Extracted entries:
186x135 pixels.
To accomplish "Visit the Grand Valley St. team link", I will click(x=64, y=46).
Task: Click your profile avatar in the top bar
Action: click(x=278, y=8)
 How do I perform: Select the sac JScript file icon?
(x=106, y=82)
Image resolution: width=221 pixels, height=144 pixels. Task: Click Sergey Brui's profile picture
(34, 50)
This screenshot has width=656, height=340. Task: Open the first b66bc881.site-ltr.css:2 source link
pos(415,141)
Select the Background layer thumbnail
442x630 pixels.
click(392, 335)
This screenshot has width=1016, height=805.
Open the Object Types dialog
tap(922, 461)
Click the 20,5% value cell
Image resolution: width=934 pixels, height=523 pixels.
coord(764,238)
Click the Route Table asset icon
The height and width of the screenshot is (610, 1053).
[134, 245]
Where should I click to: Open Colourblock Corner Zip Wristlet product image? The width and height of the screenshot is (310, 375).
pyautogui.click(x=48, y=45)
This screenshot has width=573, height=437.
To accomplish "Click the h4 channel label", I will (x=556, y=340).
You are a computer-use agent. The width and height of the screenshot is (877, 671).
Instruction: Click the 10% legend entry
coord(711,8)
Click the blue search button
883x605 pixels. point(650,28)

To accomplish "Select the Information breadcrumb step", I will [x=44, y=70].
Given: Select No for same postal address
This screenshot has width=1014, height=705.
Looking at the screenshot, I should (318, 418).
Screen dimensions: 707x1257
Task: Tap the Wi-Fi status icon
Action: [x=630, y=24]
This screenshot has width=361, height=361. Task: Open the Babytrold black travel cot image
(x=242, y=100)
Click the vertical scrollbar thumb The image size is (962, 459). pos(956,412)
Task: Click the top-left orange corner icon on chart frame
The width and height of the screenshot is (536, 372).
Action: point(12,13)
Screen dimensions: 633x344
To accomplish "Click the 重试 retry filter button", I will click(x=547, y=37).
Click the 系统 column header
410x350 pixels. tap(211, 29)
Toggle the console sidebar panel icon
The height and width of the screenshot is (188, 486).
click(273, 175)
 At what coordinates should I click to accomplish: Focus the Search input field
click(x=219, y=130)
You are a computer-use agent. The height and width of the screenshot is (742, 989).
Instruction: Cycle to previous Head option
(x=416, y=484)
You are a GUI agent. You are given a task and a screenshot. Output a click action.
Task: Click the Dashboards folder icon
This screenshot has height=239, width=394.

Task brief: All lines from the records above should be copied exactly.

Response area:
186x135 pixels.
To accomplish "Visit the Grand Valley St. team link", I will click(x=64, y=46).
Task: Click your profile avatar in the top bar
Action: click(x=278, y=8)
 How do I perform: Select the sac JScript file icon?
(x=106, y=82)
Image resolution: width=221 pixels, height=144 pixels. Task: Click Sergey Brui's profile picture
(34, 50)
This screenshot has width=656, height=340. Task: Open the first b66bc881.site-ltr.css:2 source link
pos(415,141)
Select the Background layer thumbnail
442x630 pixels.
click(392, 335)
This screenshot has width=1016, height=805.
Open the Object Types dialog
tap(922, 461)
Click the 20,5% value cell
Image resolution: width=934 pixels, height=523 pixels.
coord(764,238)
Click the Route Table asset icon
The height and width of the screenshot is (610, 1053).
[134, 245]
Where should I click to: Open Colourblock Corner Zip Wristlet product image? The width and height of the screenshot is (310, 375).
pyautogui.click(x=48, y=45)
This screenshot has width=573, height=437.
To accomplish "Click the h4 channel label", I will (x=556, y=340).
You are a computer-use agent. The width and height of the screenshot is (877, 671).
Instruction: Click the 10% legend entry
coord(711,8)
Click the blue search button
883x605 pixels. point(650,28)

To accomplish "Select the Information breadcrumb step", I will [x=44, y=70].
Given: Select No for same postal address
This screenshot has width=1014, height=705.
Looking at the screenshot, I should (318, 418).
Screen dimensions: 707x1257
Task: Tap the Wi-Fi status icon
Action: [x=630, y=24]
This screenshot has width=361, height=361. Task: Open the Babytrold black travel cot image
(x=242, y=100)
Click the vertical scrollbar thumb The image size is (962, 459). pos(956,412)
Task: Click the top-left orange corner icon on chart frame
The width and height of the screenshot is (536, 372).
Action: point(12,13)
Screen dimensions: 633x344
To accomplish "Click the 重试 retry filter button", I will click(x=547, y=37).
Click the 系统 column header
410x350 pixels. tap(211, 29)
Toggle the console sidebar panel icon
The height and width of the screenshot is (188, 486).
click(273, 175)
 At what coordinates should I click to accomplish: Focus the Search input field
click(x=219, y=130)
You are a computer-use agent. The height and width of the screenshot is (742, 989).
Instruction: Cycle to previous Head option
(x=416, y=484)
You are a GUI agent. You are given a task and a screenshot. Output a click action.
Task: Click the Dashboards folder icon
This screenshot has height=239, width=394.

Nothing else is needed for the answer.